When the abuse of discretion standard applies, complaints about the legal and factual sufficiency of the evidence are not independent grounds for asserting error, but are relevant factors in determining whether the award is arbitrary or unreasonable. See Pickens v. Pickens, 62 S.W.3d 212, 214 (Tex.App.-Dallas 2001, pet. denied); see also Dunn v. Dunn, 177 S.W.3d 393, 396 (Tex.App.-Houston [1st Dist.] 2005, pet. denied). Legal sufficiency requires the evidence to be more than a scintilla when viewed in a light most favorable to the trial court's findings. Cameron v. Cameron, 158 S.W.3d 680, 683 (Tex. App.-Dallas 2005, pet. denied). In considering the evidence of record, however, we are mindful of our duty not to "substitute our judgment for that of the trial court." Gibson v. Ellis, 126 S.W.3d 324, 335 (Tex. App.-Dallas 2004, no pet.).

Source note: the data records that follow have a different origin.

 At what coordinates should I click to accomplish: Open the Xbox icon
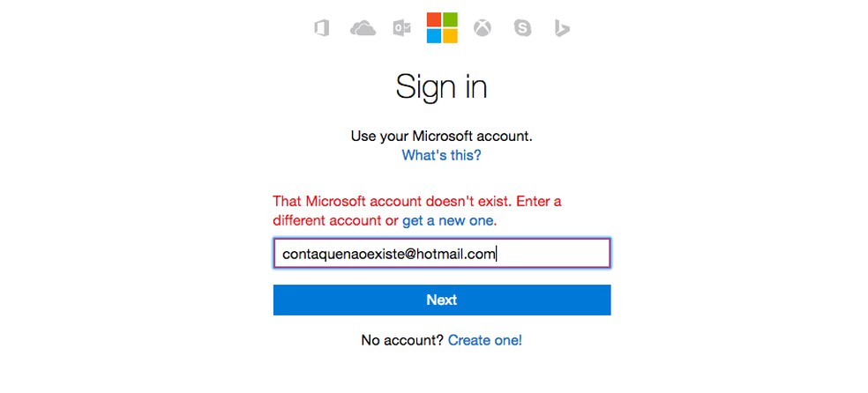click(x=483, y=28)
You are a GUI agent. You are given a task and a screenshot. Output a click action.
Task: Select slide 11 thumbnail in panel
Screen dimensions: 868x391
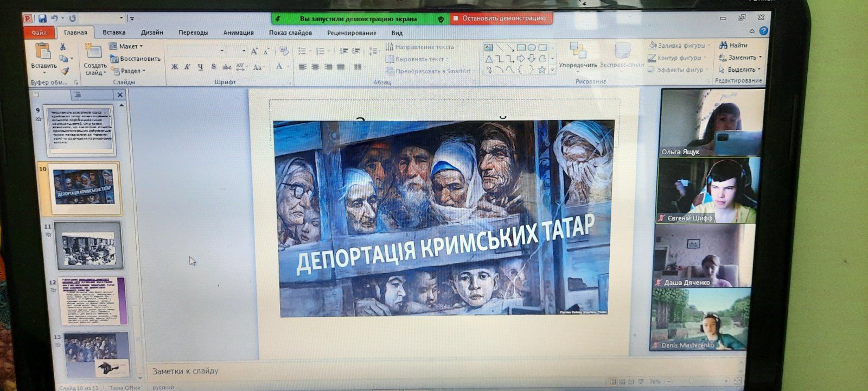point(88,245)
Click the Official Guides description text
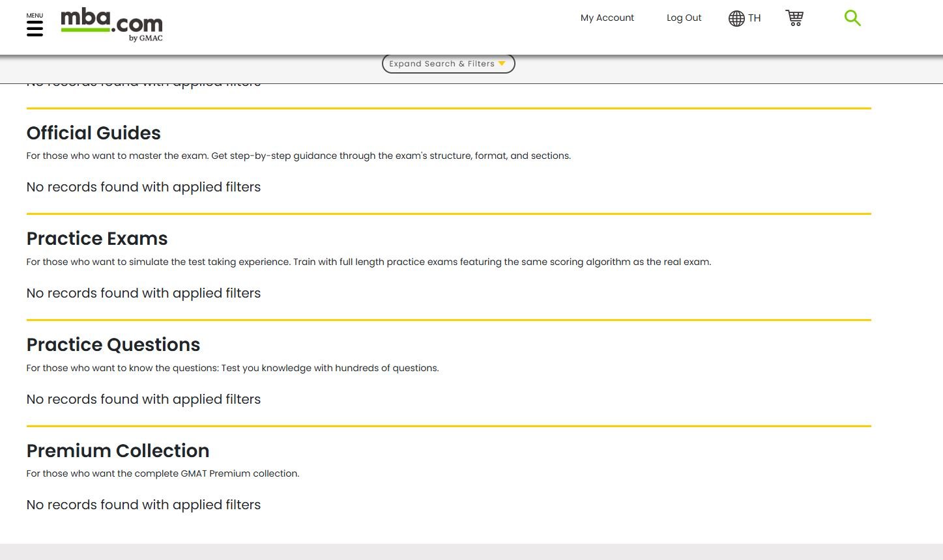The height and width of the screenshot is (560, 943). pyautogui.click(x=298, y=156)
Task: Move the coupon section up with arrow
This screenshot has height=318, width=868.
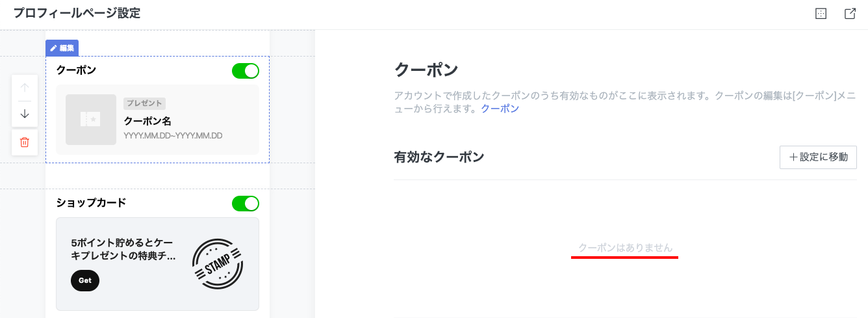Action: [x=25, y=88]
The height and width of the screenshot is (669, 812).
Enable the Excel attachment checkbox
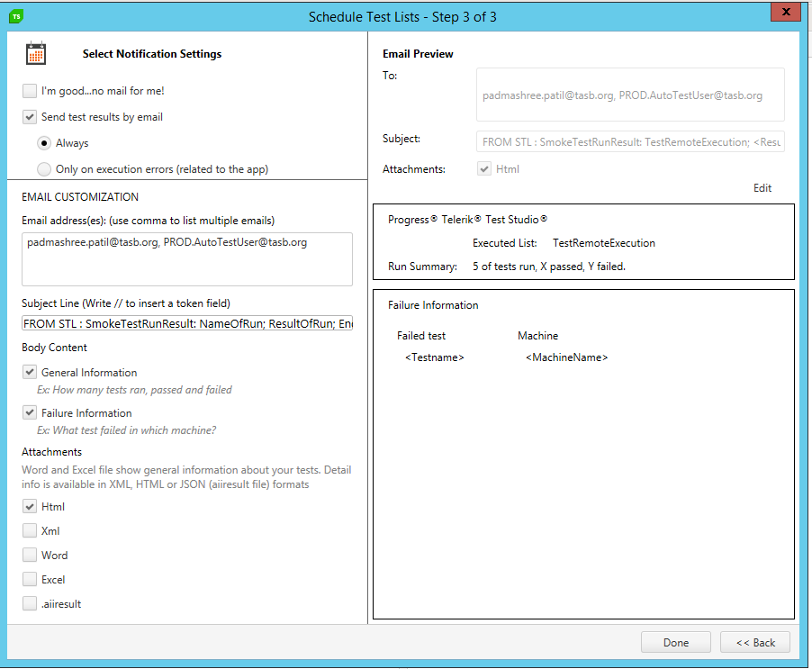[x=31, y=580]
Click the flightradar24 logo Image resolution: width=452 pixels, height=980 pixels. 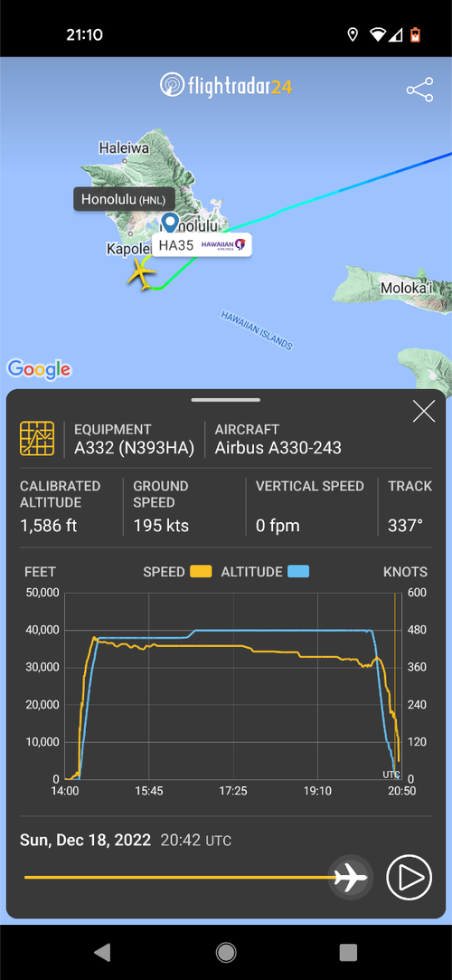pyautogui.click(x=225, y=85)
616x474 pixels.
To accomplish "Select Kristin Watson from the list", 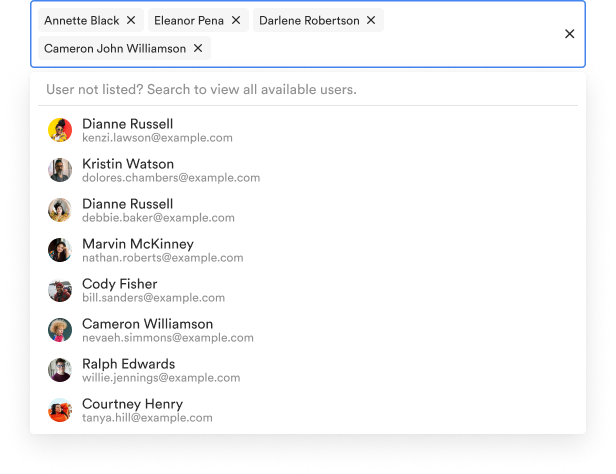I will (x=308, y=170).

III. VOLUNTARY UNDEREMPLOYMENT
In his first issue, Husband contends the evidence is legally insufficient to support a finding of voluntary underemployment. We construe this as an assertion that the trial court abused its discretion in finding that Father was underemployed.
A. Applicable Law
The Texas Family Code requires courts to make specific findings if "the amount of child support ordered by the court varies from the amount computed by applying the percentage guidelines." TEX. FAM. CODE ANN. § 154.130(a)(3) (Vernon 2008). Trial courts must provide "specific reasons" for the variance between the child support percentage guidelines and the child support awarded. Id. § 154.130(b)(5). Otherwise, the law presumes the guideline child support payments are in the best interest of the child. Id. § 154.123(a) (Vernon 2008). A finding of voluntary underemployment, for example, allows the court to set child support at the "earning potential" rather than the actual earnings of the child support obligor. Id. § 154.066 (Vernon 2008).
To begin the voluntary underemployment analysis, the trial court contemplates the obligor's proof of current wages. In re K.N.C., 276 S.W.3d at 627; see also Zorilla v. Wahid, 83 S.W.3d 247, 253 (Tex. App.-Corpus Christi 2002, no pet.); DuBois v. DuBois, 956 S.W.2d 607, 610 (Tex. App.-Tyler 1997, no pet.). Once the obligor's wages are established, the burden shifts to the obligee to demonstrate the obligor's intent to decrease income for the purpose of reducing child support payments. In re K.N.C., 276 S.W.3d at 627. Evidence of intent, such as the circumstances of obligor's education, economic adversities, business reversals, business background, and earning potential, gives rise to an inference of voluntary underemployment. In re P.J.H., 25 S.W.3d at 405-06; see also In re K.N.C., 276 S.W.3d at 627. These factors, however, are not exhaustive. Roosth v. Roosth, 889 S.W.2d 445, 454 (Tex.App.-Houston [14th Dist.] 1994, writ denied); see, e.g., Garner, 200 S.W.3d at 303 (where the trial court considered the gifts and financial support of the obligor's extended family in determining his net resources).